Impressive that LA really has not sprawled that much in the last 25 years

^It can't, it's hit up against all the mountain ranges.  Gotta start growing up rather than growing out. 

So, are they saying that Lorain and Elyria [edit- and Painesville] weren't urbanized 25 years ago, or am I missing something?

Pretty cool graphic representations of the cities' physical growth, but average density wasn't the best metric to use. Completely conceals changes in the distribution of population within "urbanized" areas.

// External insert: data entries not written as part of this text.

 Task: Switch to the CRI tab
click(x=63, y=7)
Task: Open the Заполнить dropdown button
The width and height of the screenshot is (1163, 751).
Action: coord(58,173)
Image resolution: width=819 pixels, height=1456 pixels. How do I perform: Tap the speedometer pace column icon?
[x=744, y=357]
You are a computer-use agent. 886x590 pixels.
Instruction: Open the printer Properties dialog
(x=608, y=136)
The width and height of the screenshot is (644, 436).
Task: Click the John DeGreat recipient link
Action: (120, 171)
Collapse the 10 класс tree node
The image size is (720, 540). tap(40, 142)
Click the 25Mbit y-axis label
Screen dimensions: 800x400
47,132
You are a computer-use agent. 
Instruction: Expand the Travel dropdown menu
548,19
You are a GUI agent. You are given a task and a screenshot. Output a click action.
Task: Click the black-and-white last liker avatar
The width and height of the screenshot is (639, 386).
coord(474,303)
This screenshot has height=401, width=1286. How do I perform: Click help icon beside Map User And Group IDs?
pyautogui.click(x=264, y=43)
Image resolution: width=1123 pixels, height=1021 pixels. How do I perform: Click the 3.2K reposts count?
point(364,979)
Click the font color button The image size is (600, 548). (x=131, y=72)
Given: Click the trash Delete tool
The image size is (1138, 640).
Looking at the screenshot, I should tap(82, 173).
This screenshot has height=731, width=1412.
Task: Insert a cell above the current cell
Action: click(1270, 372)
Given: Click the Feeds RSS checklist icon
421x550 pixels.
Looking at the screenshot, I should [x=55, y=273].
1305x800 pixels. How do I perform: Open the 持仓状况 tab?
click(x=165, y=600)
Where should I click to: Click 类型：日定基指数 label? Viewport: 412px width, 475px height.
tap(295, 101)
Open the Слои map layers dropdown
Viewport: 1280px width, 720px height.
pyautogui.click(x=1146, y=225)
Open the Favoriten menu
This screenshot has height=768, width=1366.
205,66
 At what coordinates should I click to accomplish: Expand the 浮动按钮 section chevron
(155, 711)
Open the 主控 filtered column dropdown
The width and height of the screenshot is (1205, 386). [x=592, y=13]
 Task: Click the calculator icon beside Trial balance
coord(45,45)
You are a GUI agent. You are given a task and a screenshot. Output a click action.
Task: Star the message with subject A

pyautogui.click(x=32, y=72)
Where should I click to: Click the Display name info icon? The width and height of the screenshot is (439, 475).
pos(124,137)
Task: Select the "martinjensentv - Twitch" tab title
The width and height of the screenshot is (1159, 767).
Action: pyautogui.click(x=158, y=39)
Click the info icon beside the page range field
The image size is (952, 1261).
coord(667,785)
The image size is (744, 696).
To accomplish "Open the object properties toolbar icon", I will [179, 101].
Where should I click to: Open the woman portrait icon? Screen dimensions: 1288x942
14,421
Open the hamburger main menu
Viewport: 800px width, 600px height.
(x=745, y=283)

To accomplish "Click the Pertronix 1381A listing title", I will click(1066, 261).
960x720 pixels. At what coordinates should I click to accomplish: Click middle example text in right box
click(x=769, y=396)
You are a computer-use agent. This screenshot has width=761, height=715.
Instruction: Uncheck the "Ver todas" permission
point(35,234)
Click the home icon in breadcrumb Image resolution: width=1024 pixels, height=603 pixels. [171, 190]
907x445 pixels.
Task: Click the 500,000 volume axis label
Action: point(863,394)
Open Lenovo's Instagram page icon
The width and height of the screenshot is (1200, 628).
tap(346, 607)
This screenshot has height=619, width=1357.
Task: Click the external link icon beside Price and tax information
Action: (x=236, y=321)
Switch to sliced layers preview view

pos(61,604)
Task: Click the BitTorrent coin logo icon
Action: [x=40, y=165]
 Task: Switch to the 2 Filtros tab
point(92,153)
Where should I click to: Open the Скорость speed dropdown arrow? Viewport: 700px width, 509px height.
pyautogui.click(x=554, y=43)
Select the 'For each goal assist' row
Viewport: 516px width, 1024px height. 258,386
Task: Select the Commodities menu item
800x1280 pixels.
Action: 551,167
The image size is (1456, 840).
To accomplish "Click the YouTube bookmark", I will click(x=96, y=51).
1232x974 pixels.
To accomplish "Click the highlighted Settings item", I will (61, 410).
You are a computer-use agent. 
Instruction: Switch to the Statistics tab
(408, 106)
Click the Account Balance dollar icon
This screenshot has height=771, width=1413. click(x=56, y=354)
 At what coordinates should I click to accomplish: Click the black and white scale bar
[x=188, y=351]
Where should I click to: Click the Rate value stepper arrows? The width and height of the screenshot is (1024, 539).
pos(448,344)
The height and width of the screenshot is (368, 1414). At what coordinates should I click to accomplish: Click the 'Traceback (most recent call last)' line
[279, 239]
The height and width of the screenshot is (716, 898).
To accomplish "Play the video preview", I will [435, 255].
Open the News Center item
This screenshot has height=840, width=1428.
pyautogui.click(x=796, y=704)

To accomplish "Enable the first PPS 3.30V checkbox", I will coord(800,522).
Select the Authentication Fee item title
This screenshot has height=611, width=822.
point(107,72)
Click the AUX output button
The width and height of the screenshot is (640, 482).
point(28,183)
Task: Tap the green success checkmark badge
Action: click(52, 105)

So, are they saying that Lorain and Elyria [edit- and Painesville] weren't urbanized 25 years ago, or am I missing something?

 

Digging into the raw data, it seems highly suspect. You can see how the area's land is coded here: http://www.atlasofurbanexpansion.org/cities/view/Cleveland

Yeah, I don't really understand their system- by which I mean it's clearly a mess if you dig into it with any actual knowledge of a particular place.  Sure the basic idea that Cleveland has had no-growth sprawl over the last 25 years is true, but I wouldn't put any faith in the numbers they are presenting.

  • 1 month later...

COMMENTARY: Looking to the future of transportation

IDEAS-VOICES By Mark Donaghy

Posted: 12:00 a.m. Monday, September 24, 2018

 

A recent column on this page discussed traffic congestion and how it happens. In my opinion, traffic congestion in our nation’s urban areas is a classic byproduct of sprawl and our reluctance to regionally manage growth as it relates to the use of land.

 

Dayton is a prime example of this phenomenon, as over the past 40 to 60 years we have consumed enormous amounts of land in nearly all directions while the population has remained essentially flat. We all want the freedom to live where we want, with all the supporting infrastructure necessary for our convenience — including more space on the roadways.

 

We have created a society where most kids can’t walk to school because there is no direct path from subdivisions of cul-de-sacs to the school campus, so we invest in school busing operations that compete with family cars in the daily congestion around our K-12 campuses. Today we have growing infrastructure needs from utilities and public safety investments to freeways and those additional capacity lanes that typically are quickly filled (Austin Boulevard and Ohio 741, for example) as a result of induced demand. And of course, we want our taxes to be low!

 

MORE:

https://www.mydaytondailynews.com/news/opinion/commentary-looking-the-future-transportation/ZH0hSghLw8UFQNeenwpyOK/

"In the souls of the people the grapes of wrath are filling and growing heavy, growing heavy for the vintage." -- John Steinbeck

Redirected from another thread....

 

 

Rural people moving to big cities was a big part of how suburbia happened.

 

You mean southern rural black people moving to northern cities and whites, many of them racists, moving to suburbs? Before the Great Depression and the New Deal, rural white folks came to the big cities because private enterprise wasn't building in rural areas transportation, electric utilities and other modern amenities that gave city residents a higher quality of life than rural folk. It wasn't until the New Deal and its massive government intervention in the free market brought the comforts of city life to many rural areas.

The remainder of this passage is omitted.